-- begin --

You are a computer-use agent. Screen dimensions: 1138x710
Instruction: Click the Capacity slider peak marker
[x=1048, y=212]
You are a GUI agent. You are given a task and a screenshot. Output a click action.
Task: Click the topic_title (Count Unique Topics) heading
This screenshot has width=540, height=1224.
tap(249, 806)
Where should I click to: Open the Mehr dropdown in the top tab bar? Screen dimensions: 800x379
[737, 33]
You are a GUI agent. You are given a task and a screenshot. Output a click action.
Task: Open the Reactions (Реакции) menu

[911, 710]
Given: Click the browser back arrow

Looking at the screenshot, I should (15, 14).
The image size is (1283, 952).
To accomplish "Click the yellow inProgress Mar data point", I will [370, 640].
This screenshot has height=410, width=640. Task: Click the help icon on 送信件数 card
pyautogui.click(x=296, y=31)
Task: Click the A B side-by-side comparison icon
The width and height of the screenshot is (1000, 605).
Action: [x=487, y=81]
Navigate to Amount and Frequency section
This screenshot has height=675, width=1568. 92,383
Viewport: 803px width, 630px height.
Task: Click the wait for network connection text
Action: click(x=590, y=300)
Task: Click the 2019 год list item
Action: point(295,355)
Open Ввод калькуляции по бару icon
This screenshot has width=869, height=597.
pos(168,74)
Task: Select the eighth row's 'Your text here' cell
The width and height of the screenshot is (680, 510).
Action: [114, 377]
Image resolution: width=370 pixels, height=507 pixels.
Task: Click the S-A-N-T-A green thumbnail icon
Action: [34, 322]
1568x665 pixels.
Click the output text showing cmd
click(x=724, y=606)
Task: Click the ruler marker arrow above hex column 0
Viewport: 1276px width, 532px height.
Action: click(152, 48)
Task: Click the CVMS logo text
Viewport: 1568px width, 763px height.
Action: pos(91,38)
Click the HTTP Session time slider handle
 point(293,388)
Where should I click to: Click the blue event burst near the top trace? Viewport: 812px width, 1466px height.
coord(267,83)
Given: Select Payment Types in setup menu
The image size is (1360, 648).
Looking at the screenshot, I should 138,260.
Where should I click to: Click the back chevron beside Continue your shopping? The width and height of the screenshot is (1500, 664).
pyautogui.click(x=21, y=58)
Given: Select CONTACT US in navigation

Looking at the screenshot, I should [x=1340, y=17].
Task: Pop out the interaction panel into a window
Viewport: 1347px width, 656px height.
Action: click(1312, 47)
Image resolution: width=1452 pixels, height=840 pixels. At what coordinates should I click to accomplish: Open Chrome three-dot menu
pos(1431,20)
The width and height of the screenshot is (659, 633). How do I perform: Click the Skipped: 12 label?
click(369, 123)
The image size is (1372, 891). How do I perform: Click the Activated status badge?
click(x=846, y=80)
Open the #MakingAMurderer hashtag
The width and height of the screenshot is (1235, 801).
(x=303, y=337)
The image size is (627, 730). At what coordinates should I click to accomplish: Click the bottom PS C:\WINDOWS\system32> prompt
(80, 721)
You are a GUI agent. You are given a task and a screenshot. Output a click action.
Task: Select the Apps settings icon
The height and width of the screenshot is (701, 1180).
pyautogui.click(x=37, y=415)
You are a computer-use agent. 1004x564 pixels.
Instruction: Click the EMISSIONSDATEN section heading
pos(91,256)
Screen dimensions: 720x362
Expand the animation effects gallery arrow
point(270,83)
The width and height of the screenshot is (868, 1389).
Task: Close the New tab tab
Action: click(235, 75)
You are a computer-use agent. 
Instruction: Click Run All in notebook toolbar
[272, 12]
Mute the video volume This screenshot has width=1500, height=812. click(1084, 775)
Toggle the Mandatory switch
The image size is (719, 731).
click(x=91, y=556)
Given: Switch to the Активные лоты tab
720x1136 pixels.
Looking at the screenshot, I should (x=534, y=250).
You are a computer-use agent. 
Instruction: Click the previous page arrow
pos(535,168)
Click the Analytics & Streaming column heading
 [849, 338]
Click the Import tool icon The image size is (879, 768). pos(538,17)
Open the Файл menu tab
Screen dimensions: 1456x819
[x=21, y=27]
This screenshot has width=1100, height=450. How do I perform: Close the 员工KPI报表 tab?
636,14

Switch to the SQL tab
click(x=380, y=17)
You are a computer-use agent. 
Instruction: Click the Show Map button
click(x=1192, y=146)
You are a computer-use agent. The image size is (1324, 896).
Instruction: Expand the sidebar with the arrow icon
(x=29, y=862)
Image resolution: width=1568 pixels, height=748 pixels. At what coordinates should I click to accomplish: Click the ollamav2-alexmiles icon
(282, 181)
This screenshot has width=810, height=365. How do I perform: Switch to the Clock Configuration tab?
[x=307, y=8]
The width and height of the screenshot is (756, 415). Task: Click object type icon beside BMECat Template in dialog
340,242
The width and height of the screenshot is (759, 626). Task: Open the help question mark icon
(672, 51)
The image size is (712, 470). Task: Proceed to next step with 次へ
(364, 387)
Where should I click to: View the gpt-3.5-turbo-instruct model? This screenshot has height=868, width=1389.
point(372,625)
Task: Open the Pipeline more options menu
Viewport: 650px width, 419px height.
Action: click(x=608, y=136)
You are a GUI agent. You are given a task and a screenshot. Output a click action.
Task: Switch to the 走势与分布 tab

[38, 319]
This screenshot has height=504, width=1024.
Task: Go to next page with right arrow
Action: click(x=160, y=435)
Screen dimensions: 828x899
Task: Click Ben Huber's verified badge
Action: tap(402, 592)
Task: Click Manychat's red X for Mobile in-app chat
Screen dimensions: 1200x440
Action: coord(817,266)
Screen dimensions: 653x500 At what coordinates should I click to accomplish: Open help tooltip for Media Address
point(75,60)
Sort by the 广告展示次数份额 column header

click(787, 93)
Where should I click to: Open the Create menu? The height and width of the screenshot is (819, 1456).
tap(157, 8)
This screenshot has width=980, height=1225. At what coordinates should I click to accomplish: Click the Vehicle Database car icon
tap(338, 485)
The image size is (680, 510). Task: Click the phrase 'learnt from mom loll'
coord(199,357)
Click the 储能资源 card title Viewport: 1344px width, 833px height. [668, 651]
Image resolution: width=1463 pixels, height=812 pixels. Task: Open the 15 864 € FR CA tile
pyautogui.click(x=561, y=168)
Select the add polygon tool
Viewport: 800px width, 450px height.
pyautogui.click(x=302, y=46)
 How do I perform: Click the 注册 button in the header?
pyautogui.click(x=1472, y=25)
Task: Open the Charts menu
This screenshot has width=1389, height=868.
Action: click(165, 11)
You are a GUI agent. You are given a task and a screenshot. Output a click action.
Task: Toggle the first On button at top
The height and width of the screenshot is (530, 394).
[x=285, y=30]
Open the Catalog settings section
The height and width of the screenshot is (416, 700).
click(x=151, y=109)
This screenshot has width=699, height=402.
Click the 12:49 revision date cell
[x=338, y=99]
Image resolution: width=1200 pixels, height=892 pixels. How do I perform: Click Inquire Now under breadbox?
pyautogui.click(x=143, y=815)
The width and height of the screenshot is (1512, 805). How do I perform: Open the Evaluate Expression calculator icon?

-- end --

→ GOAL: Convert the entries above into a JSON list of strings, with one string for each line and all blank lines omitted.

→ COMPLETED EXERCISE:
[
  "You are a computer-use agent. Screen dimensions: 1138x710",
  "Instruction: Click the Capacity slider peak marker",
  "[x=1048, y=212]",
  "You are a GUI agent. You are given a task and a screenshot. Output a click action.",
  "Task: Click the topic_title (Count Unique Topics) heading",
  "This screenshot has width=540, height=1224.",
  "tap(249, 806)",
  "Where should I click to: Open the Mehr dropdown in the top tab bar? Screen dimensions: 800x379",
  "[737, 33]",
  "You are a GUI agent. You are given a task and a screenshot. Output a click action.",
  "Task: Open the Reactions (Реакции) menu",
  "[911, 710]",
  "Given: Click the browser back arrow",
  "Looking at the screenshot, I should (15, 14).",
  "The image size is (1283, 952).",
  "To accomplish \"Click the yellow inProgress Mar data point\", I will [370, 640].",
  "This screenshot has height=410, width=640. Task: Click the help icon on 送信件数 card",
  "pyautogui.click(x=296, y=31)",
  "Task: Click the A B side-by-side comparison icon",
  "The width and height of the screenshot is (1000, 605).",
  "Action: [x=487, y=81]",
  "Navigate to Amount and Frequency section",
  "This screenshot has height=675, width=1568. 92,383",
  "Viewport: 803px width, 630px height.",
  "Task: Click the wait for network connection text",
  "Action: click(x=590, y=300)",
  "Task: Click the 2019 год list item",
  "Action: point(295,355)",
  "Open Ввод калькуляции по бару icon",
  "This screenshot has width=869, height=597.",
  "pos(168,74)",
  "Task: Select the eighth row's 'Your text here' cell",
  "The width and height of the screenshot is (680, 510).",
  "Action: [114, 377]",
  "Image resolution: width=370 pixels, height=507 pixels.",
  "Task: Click the S-A-N-T-A green thumbnail icon",
  "Action: [34, 322]",
  "1568x665 pixels.",
  "Click the output text showing cmd",
  "click(x=724, y=606)",
  "Task: Click the ruler marker arrow above hex column 0",
  "Viewport: 1276px width, 532px height.",
  "Action: click(152, 48)",
  "Task: Click the CVMS logo text",
  "Viewport: 1568px width, 763px height.",
  "Action: pos(91,38)",
  "Click the HTTP Session time slider handle",
  " point(293,388)",
  "Where should I click to: Click the blue event burst near the top trace? Viewport: 812px width, 1466px height.",
  "coord(267,83)",
  "Given: Select Payment Types in setup menu",
  "The image size is (1360, 648).",
  "Looking at the screenshot, I should 138,260.",
  "Where should I click to: Click the back chevron beside Continue your shopping? The width and height of the screenshot is (1500, 664).",
  "pyautogui.click(x=21, y=58)",
  "Given: Select CONTACT US in navigation",
  "Looking at the screenshot, I should [x=1340, y=17].",
  "Task: Pop out the interaction panel into a window",
  "Viewport: 1347px width, 656px height.",
  "Action: click(1312, 47)",
  "Image resolution: width=1452 pixels, height=840 pixels. At what coordinates should I click to accomplish: Open Chrome three-dot menu",
  "pos(1431,20)",
  "The width and height of the screenshot is (659, 633). How do I perform: Click the Skipped: 12 label?",
  "click(369, 123)",
  "The image size is (1372, 891). How do I perform: Click the Activated status badge?",
  "click(x=846, y=80)",
  "Open the #MakingAMurderer hashtag",
  "The width and height of the screenshot is (1235, 801).",
  "(x=303, y=337)",
  "The image size is (627, 730). At what coordinates should I click to accomplish: Click the bottom PS C:\\WINDOWS\\system32> prompt",
  "(80, 721)",
  "You are a GUI agent. You are given a task and a screenshot. Output a click action.",
  "Task: Select the Apps settings icon",
  "The height and width of the screenshot is (701, 1180).",
  "pyautogui.click(x=37, y=415)",
  "You are a computer-use agent. 1004x564 pixels.",
  "Instruction: Click the EMISSIONSDATEN section heading",
  "pos(91,256)",
  "Screen dimensions: 720x362",
  "Expand the animation effects gallery arrow",
  "point(270,83)",
  "The width and height of the screenshot is (868, 1389).",
  "Task: Close the New tab tab",
  "Action: click(235, 75)",
  "You are a computer-use agent. ",
  "Instruction: Click Run All in notebook toolbar",
  "[272, 12]",
  "Mute the video volume This screenshot has width=1500, height=812. click(1084, 775)",
  "Toggle the Mandatory switch",
  "The image size is (719, 731).",
  "click(x=91, y=556)",
  "Given: Switch to the Активные лоты tab",
  "720x1136 pixels.",
  "Looking at the screenshot, I should (x=534, y=250).",
  "You are a computer-use agent. ",
  "Instruction: Click the previous page arrow",
  "pos(535,168)",
  "Click the Analytics & Streaming column heading",
  " [849, 338]",
  "Click the Import tool icon The image size is (879, 768). pos(538,17)",
  "Open the Файл menu tab",
  "Screen dimensions: 1456x819",
  "[x=21, y=27]",
  "This screenshot has width=1100, height=450. How do I perform: Close the 员工KPI报表 tab?",
  "636,14",
  "Switch to the SQL tab",
  "click(x=380, y=17)",
  "You are a computer-use agent. ",
  "Instruction: Click the Show Map button",
  "click(x=1192, y=146)",
  "You are a computer-use agent. The image size is (1324, 896).",
  "Instruction: Expand the sidebar with the arrow icon",
  "(x=29, y=862)",
  "Image resolution: width=1568 pixels, height=748 pixels. At what coordinates should I click to accomplish: Click the ollamav2-alexmiles icon",
  "(282, 181)",
  "This screenshot has width=810, height=365. How do I perform: Switch to the Clock Configuration tab?",
  "[x=307, y=8]",
  "The width and height of the screenshot is (756, 415). Task: Click object type icon beside BMECat Template in dialog",
  "340,242",
  "The width and height of the screenshot is (759, 626). Task: Open the help question mark icon",
  "(672, 51)",
  "The image size is (712, 470). Task: Proceed to next step with 次へ",
  "(364, 387)",
  "Where should I click to: View the gpt-3.5-turbo-instruct model? This screenshot has height=868, width=1389.",
  "point(372,625)",
  "Task: Open the Pipeline more options menu",
  "Viewport: 650px width, 419px height.",
  "Action: click(x=608, y=136)",
  "You are a GUI agent. You are given a task and a screenshot. Output a click action.",
  "Task: Switch to the 走势与分布 tab",
  "[38, 319]",
  "This screenshot has height=504, width=1024.",
  "Task: Go to next page with right arrow",
  "Action: click(x=160, y=435)",
  "Screen dimensions: 828x899",
  "Task: Click Ben Huber's verified badge",
  "Action: tap(402, 592)",
  "Task: Click Manychat's red X for Mobile in-app chat",
  "Screen dimensions: 1200x440",
  "Action: coord(817,266)",
  "Screen dimensions: 653x500 At what coordinates should I click to accomplish: Open help tooltip for Media Address",
  "point(75,60)",
  "Sort by the 广告展示次数份额 column header",
  "click(787, 93)",
  "Where should I click to: Open the Create menu? The height and width of the screenshot is (819, 1456).",
  "tap(157, 8)",
  "This screenshot has width=980, height=1225. At what coordinates should I click to accomplish: Click the Vehicle Database car icon",
  "tap(338, 485)",
  "The image size is (680, 510). Task: Click the phrase 'learnt from mom loll'",
  "coord(199,357)",
  "Click the 储能资源 card title Viewport: 1344px width, 833px height. [668, 651]",
  "Image resolution: width=1463 pixels, height=812 pixels. Task: Open the 15 864 € FR CA tile",
  "pyautogui.click(x=561, y=168)",
  "Select the add polygon tool",
  "Viewport: 800px width, 450px height.",
  "pyautogui.click(x=302, y=46)",
  " How do I perform: Click the 注册 button in the header?",
  "pyautogui.click(x=1472, y=25)",
  "Task: Open the Charts menu",
  "This screenshot has width=1389, height=868.",
  "Action: click(165, 11)",
  "You are a GUI agent. You are given a task and a screenshot. Output a click action.",
  "Task: Toggle the first On button at top",
  "The height and width of the screenshot is (530, 394).",
  "[x=285, y=30]",
  "Open the Catalog settings section",
  "The height and width of the screenshot is (416, 700).",
  "click(x=151, y=109)",
  "This screenshot has width=699, height=402.",
  "Click the 12:49 revision date cell",
  "[x=338, y=99]",
  "Image resolution: width=1200 pixels, height=892 pixels. How do I perform: Click Inquire Now under breadbox?",
  "pyautogui.click(x=143, y=815)",
  "The width and height of the screenshot is (1512, 805). How do I perform: Open the Evaluate Expression calculator icon?"
]